I am considering a
Ricoh CL7200D printer for our office.
Update 8/3/2006 - I bought one! We have had our printer for almost five months and average about 5,000 color pages per month. The printer works great with thick (24lb and up) paper and I am very happy with the low cost of toner. Continue reading the comments at the bottom of this page for more information.
While researching reviews on-line, I happened to find a Usenet post by someone who had purchased a CL7200. I emailed the author to ask how he liked the printer, and this was his answer. Hopefully it will help someone else searching for information on the Ricoh CL7200.
Not entirely happy.
I bought it for one major project, and for that one it put out excellent
high resolution color on 11X23" paper using the postscript driver. The
PCL and RPCS drivers don't color match nearly as well, and the output is
sub-par compared to the postscript.
So long as the printer prints well using the PS driver, I don't need the
others.
But lately I have been having color registration problems.

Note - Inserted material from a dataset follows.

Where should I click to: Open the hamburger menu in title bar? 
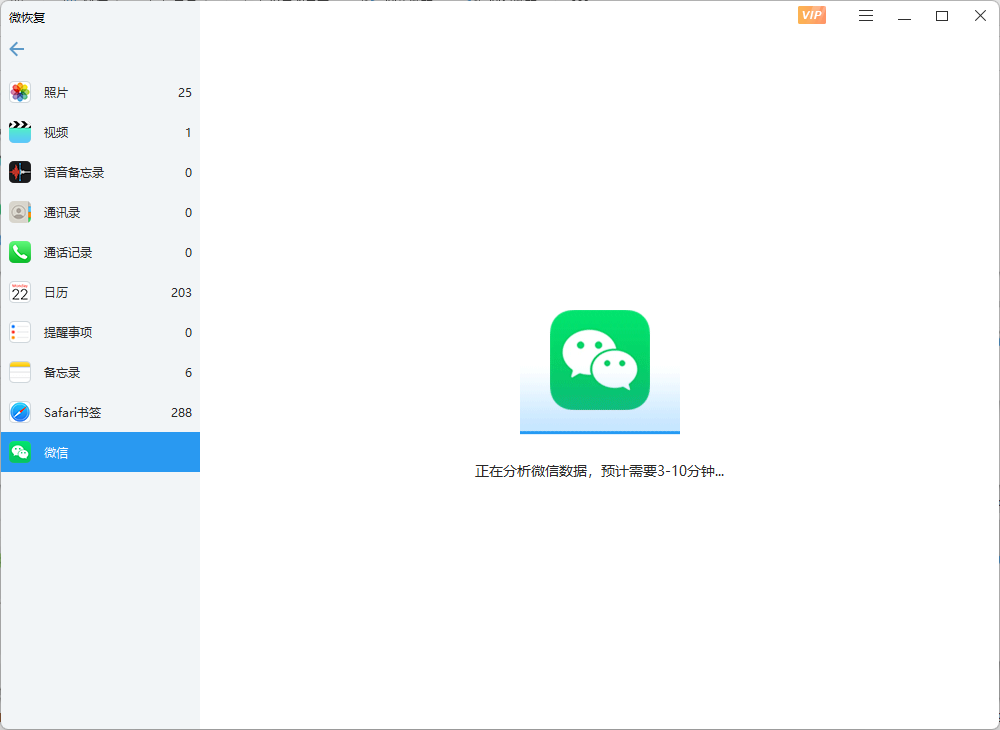[x=866, y=15]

And the most frustrating problem: Using the postscript driver I can't
predict what color will result when I place color text over a dark
background in Adobe InDesign. For example, if I place orange type and an
orange rectangle over a purple background, the rectangle prints at the
specified orange color and the type prints at a very pure yellow, not
nearly the same.
The only way to get around the problem that I have found, after much
searching online and much dropping of forum requests, is to convert the
type to outlines. Once they are converted to outlines, they print orange
-- but then they are no longer editable text.
The problem exists even if I output the InDesign file to a pdf. If I
convert to outlines the pdf prints color accurately; if I don't convert
to outlines the pdf prints unpredictably off-color text.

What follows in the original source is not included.